_To do_.
Your answer should repeat exactly the lines from the one holding "Task: Close the Test your application dialog" through the end of the data, and it should contain no pictures.

/---

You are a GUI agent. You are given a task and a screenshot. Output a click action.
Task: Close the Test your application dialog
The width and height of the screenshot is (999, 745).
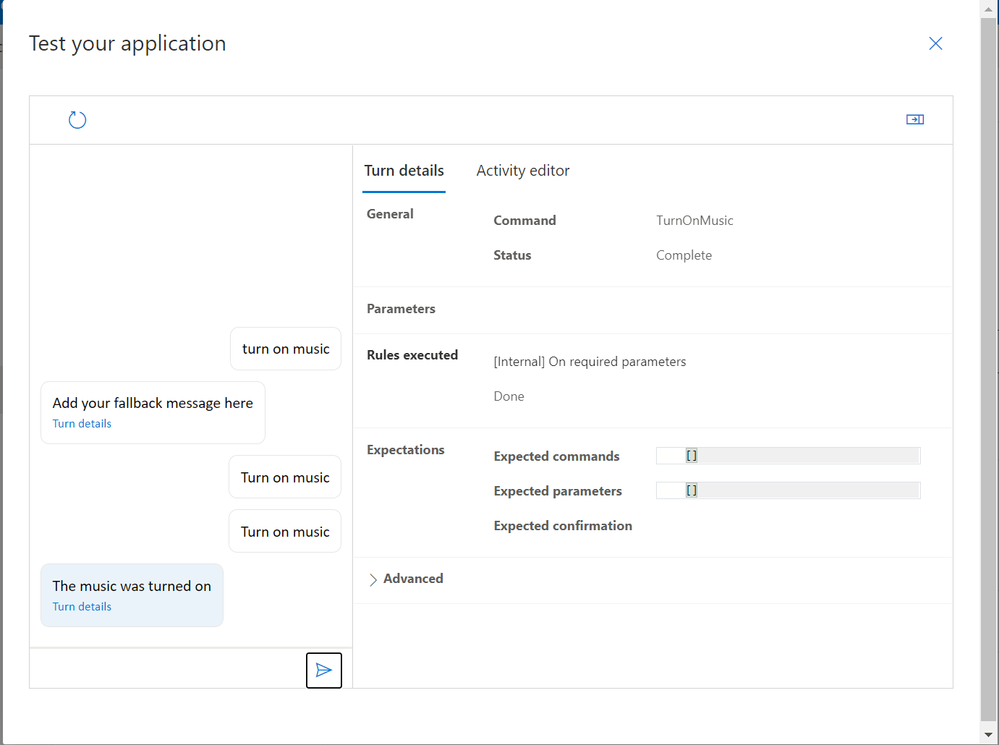click(935, 43)
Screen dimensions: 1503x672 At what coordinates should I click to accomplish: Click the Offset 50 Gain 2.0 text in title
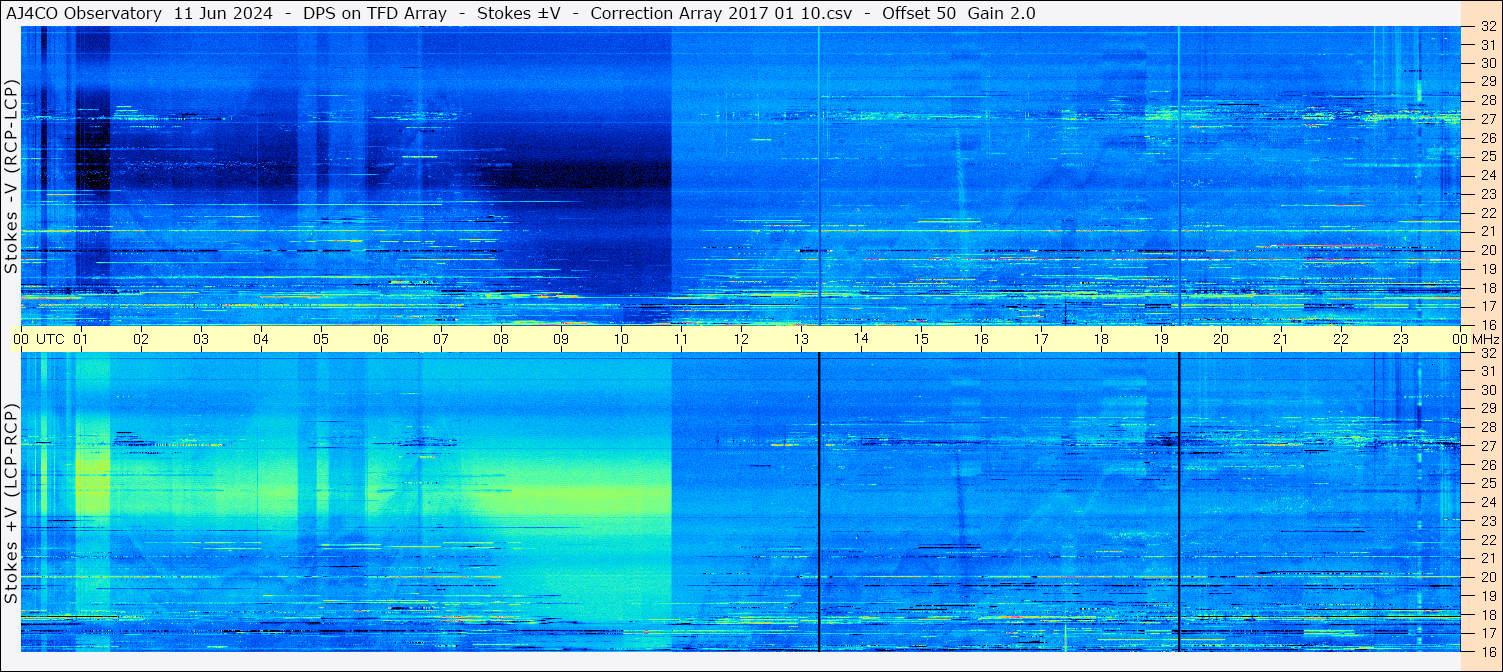959,13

\---

_Task solution_.
Task: Close the Test your application dialog
The width and height of the screenshot is (999, 745).
click(935, 43)
Screen dimensions: 1503x672 At what coordinates should I click to accomplish: Click the Offset 50 Gain 2.0 text in title
959,13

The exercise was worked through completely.